# Exercise inputs start

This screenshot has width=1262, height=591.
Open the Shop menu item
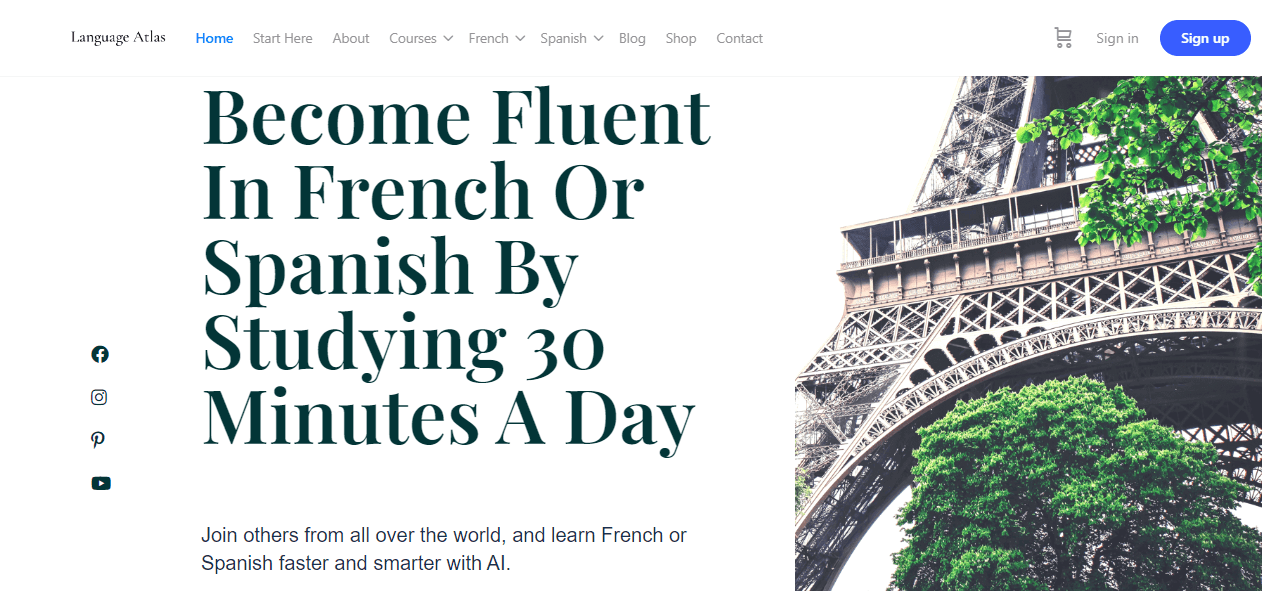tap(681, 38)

# Exercise inputs end
# Exercise inputs start

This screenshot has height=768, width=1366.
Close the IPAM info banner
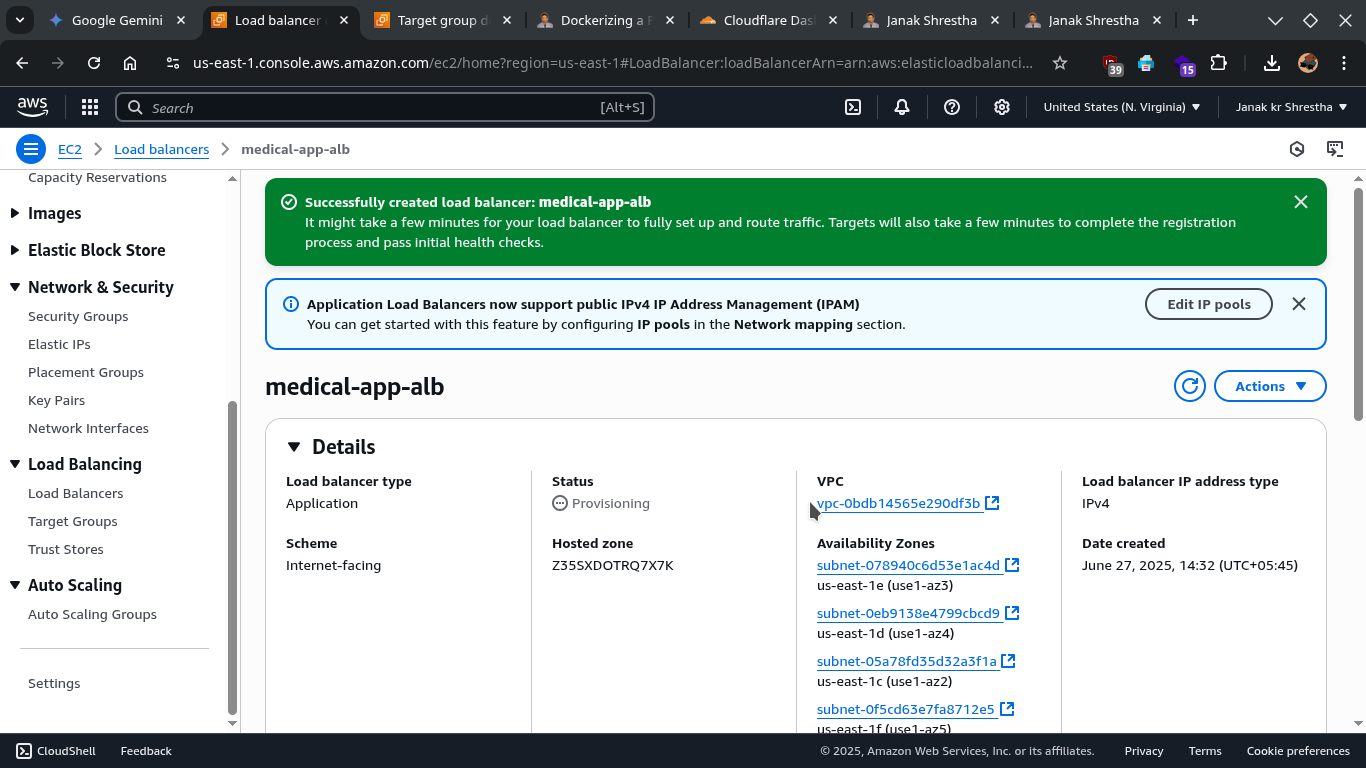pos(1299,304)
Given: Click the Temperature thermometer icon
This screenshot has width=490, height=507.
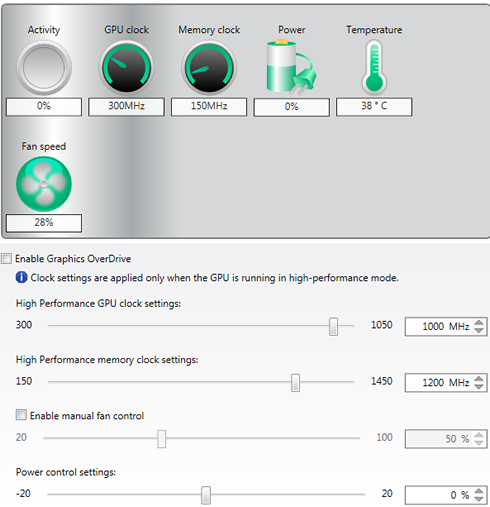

# Exercise inputs end

Your instructions — Quote the data between the line containing "This screenshot has width=1262, height=591." and the line containing "tap(681, 38)", inclusive, reproducing each line exactly. Leave the pictures out of your answer.

Output for this task —
This screenshot has width=1262, height=591.
Open the Shop menu item
tap(681, 38)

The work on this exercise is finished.